-- Supplied records follows --

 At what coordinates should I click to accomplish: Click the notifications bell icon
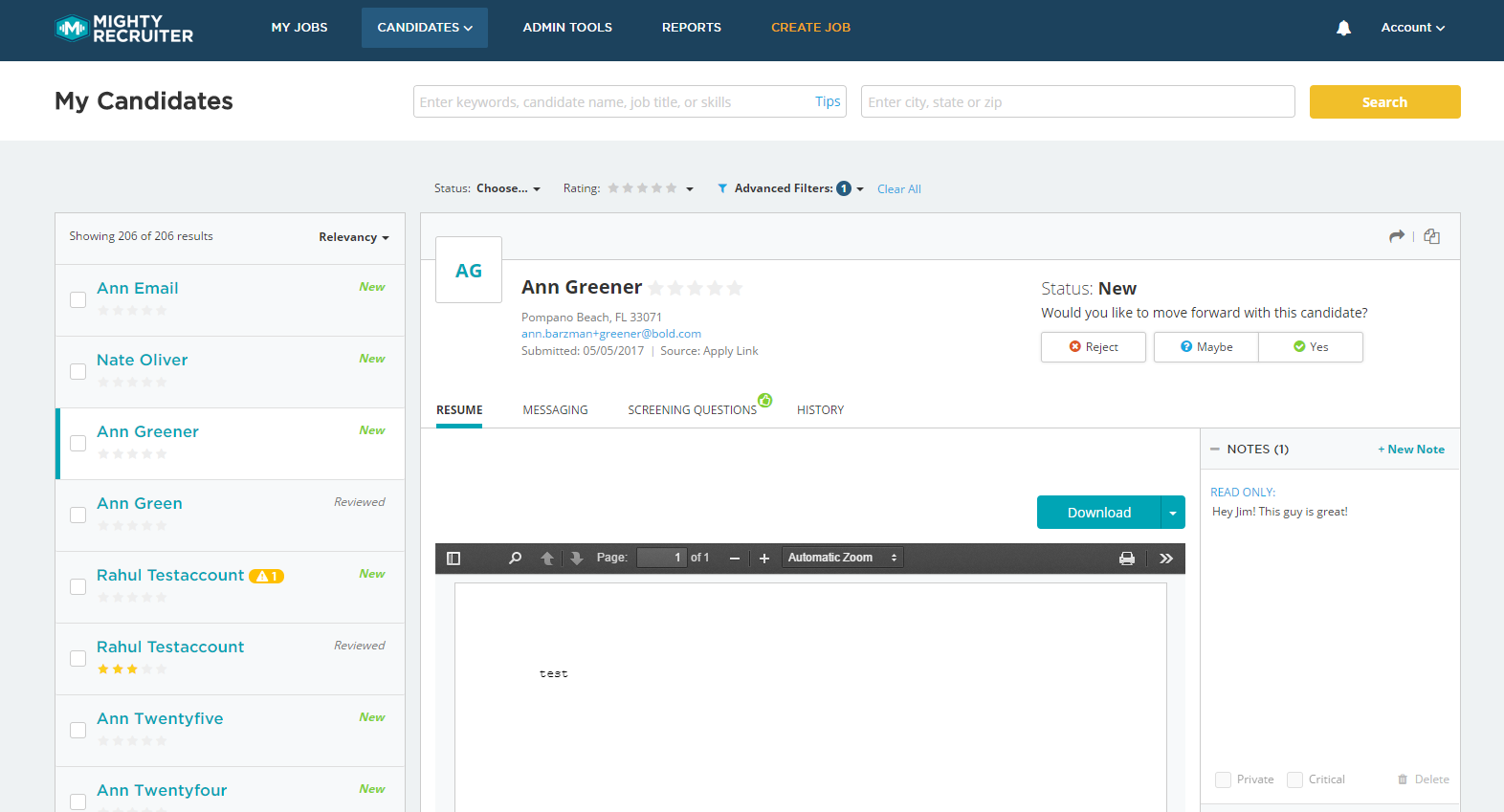click(x=1343, y=28)
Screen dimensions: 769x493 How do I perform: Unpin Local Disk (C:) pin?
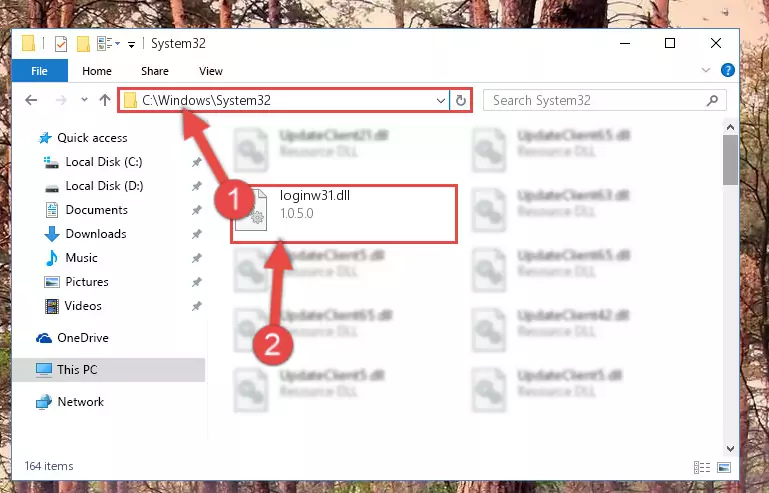pos(196,162)
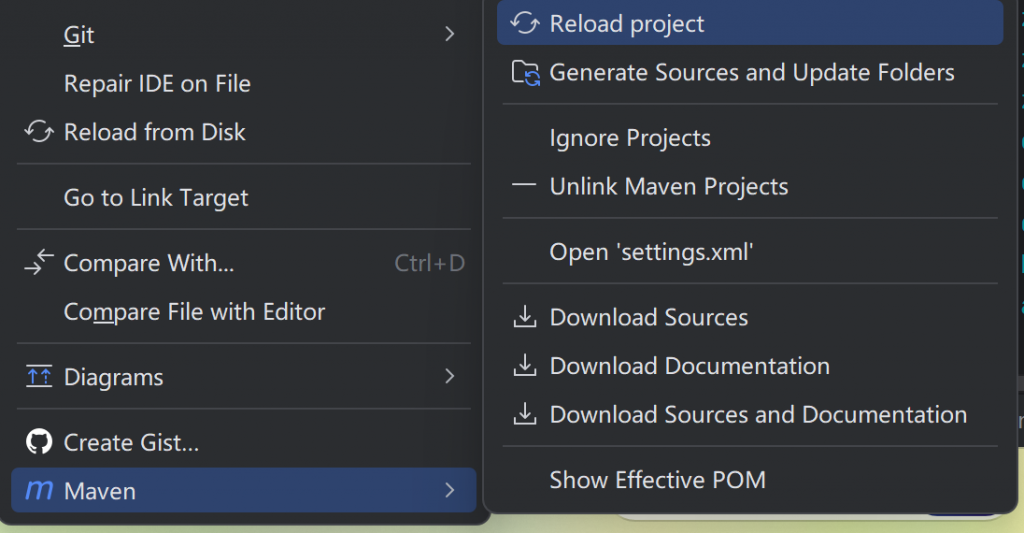Click the Generate Sources folder icon
The height and width of the screenshot is (533, 1024).
click(524, 73)
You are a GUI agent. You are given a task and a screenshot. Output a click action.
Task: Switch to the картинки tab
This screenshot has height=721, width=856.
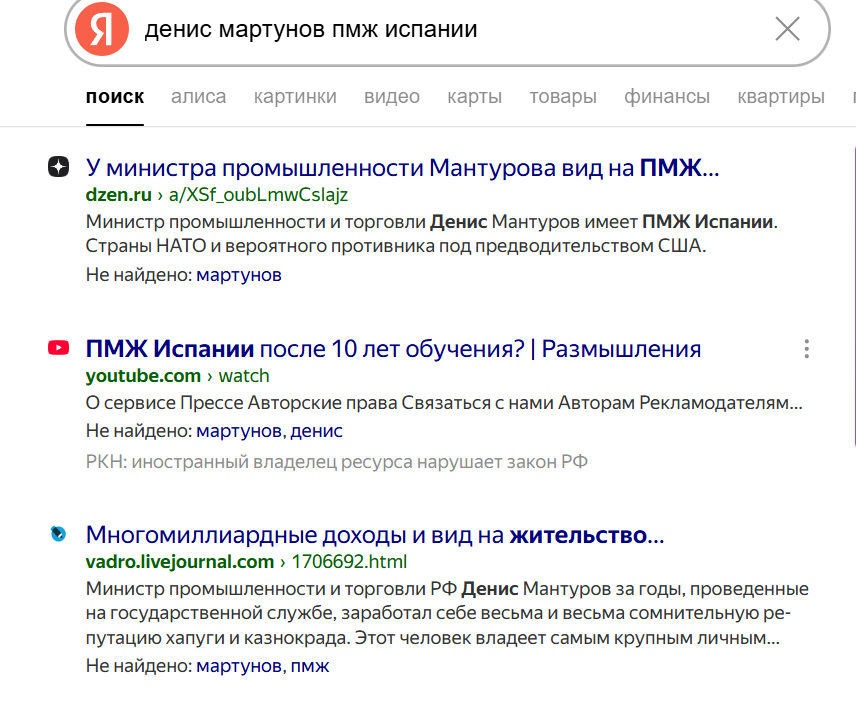[295, 97]
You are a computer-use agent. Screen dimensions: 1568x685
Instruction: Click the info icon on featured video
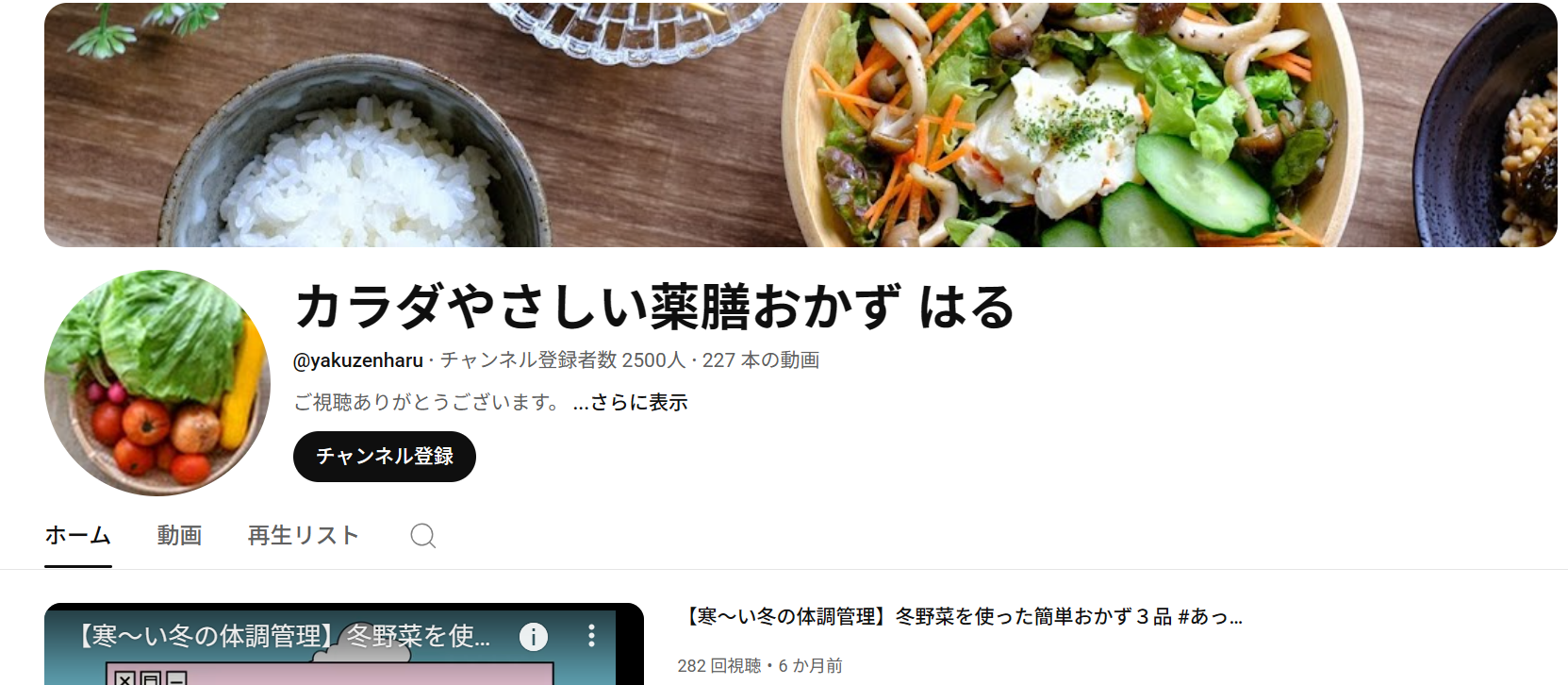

-- Supplied records concluded --

Exercise prompt - Leave every picture out, and repeat exactly the lines from the one containing "You are a GUI" through the last line of the entries, both ends included.

Output for this exercise -
You are a GUI agent. You are given a task and a screenshot. Output a click action.
Task: Switch to the картинки tab
This screenshot has height=721, width=856.
[295, 97]
You are a computer-use agent. Screen dimensions: 1568x685
Instruction: Click the info icon on featured video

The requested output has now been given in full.